Thursday, September 16, 2010

Who am I?

A voice cries out,
“In the wilderness clear a way for the Lord;
construct in the desert a road for our God.
Every valley must be elevated,
and every mountain and hill leveled.
The rough terrain will become a level plain,
the rugged landscape a wide valley.
The splendor of the Lord will be revealed,
and all people will see it at the same time.
For the Lord has decreed it.”
Isaiah 40:3-5


Who am I that you are mindful of me
That you hear me, when I call
Is it true that you are thinking of me
How you love me, it's amazing.
I Am a Friend of God (performed by Phillips, Craig and Dean)

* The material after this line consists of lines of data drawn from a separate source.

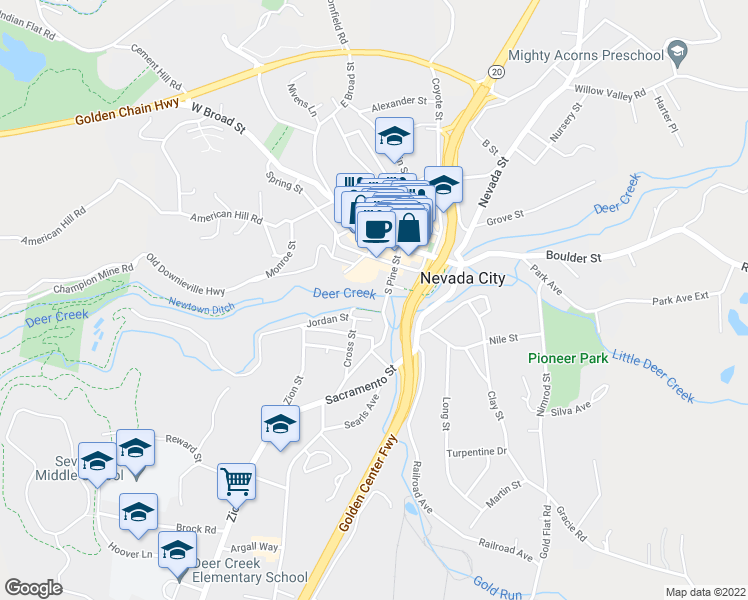Click school marker near Alexander St
This screenshot has width=748, height=600.
[x=394, y=139]
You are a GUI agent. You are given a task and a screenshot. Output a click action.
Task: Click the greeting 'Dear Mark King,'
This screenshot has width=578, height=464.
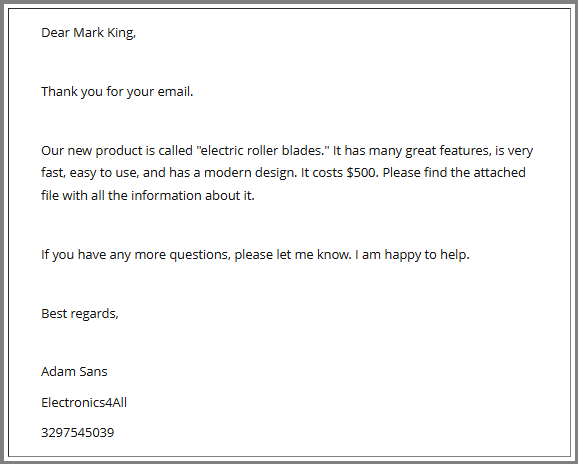pos(88,33)
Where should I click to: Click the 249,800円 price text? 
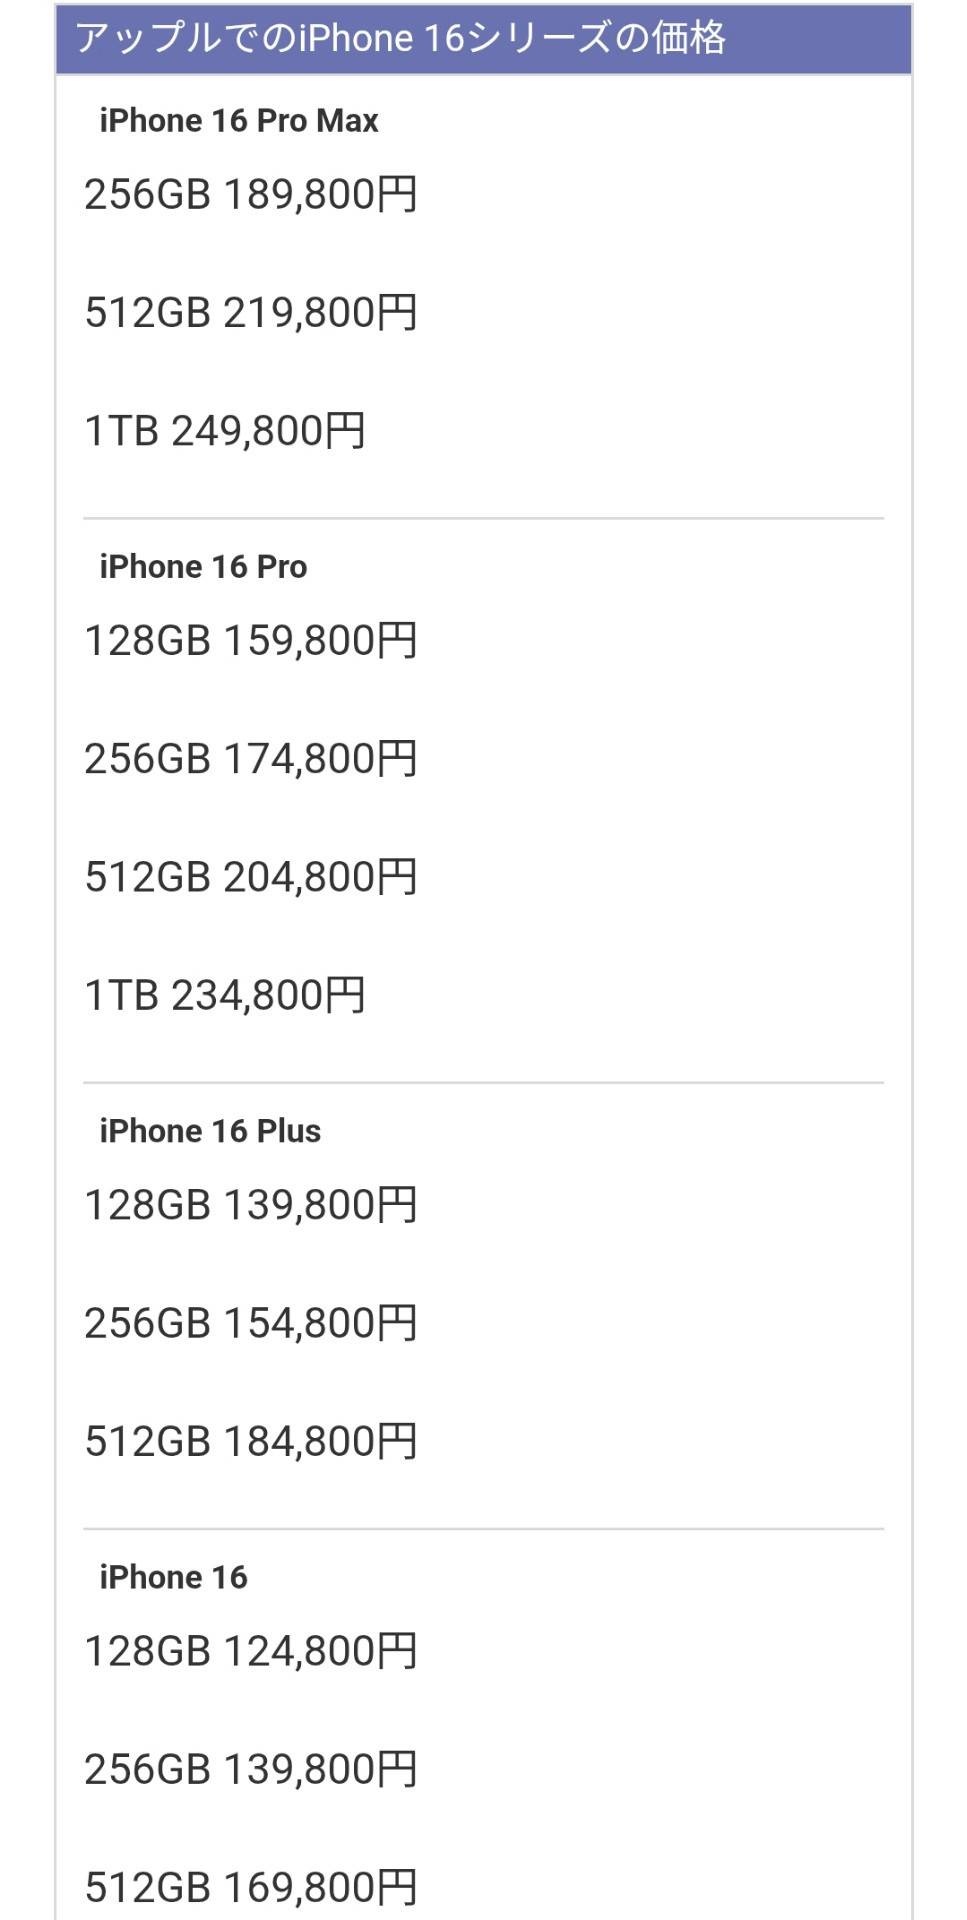pyautogui.click(x=269, y=431)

I am realizing that, every day, I am falling more and more in love with God. I am constantly seeing His hand in my life. Sometimes it is small things, like the close parking space at the store when I'm in a hurry. Sometimes I feel His comfort when I am having a rough day. Then there are days like yesterday, when He just blows me away with His power and mercy.

My youngest daughter was diagnosed with a very aggressive and hard to treat form of leukemia over four years ago. She was 3. Her oncologist did not think she would make it. But she did. In the last year, we have had some troubling test results and realized some of her medication wasn't working 100%, and there is not another med available. Earlier this year, her doctors finally made the recommendation for a bone marrow transplant, itself and very high risk procedure in a child like Abby. It all hinged on one more test...and God showed up. Big. Huge!! Abby's bone marrow was clear of a protein that feeds abnormal cells and makes them grow out of control. Totally clear. The transplant wasn't needed. I knew God's hand was all over that. But what amazed me, floored me really, was yesterday when her doctor called. She had another test last Friday, and again, her marrow is completely clear of this protein. Same kid, now almost 8 years old. Same not-really-working medicine. Huge, powerful, merciful God.

Who am I that this God, who created all, would even pay a second of attention to me? Me...rebellious, wretched, broken. Who am I?

I am His. His daughter, His beloved.

And I am so in love with Him.

1 comment:

  1. How amazing!! It brings tears to my eyes to see things like this. The same God Who parted the Red Sea for His children is still performing miracles today! I join you in praising God . . . He is worthy, and He is mighty to save!!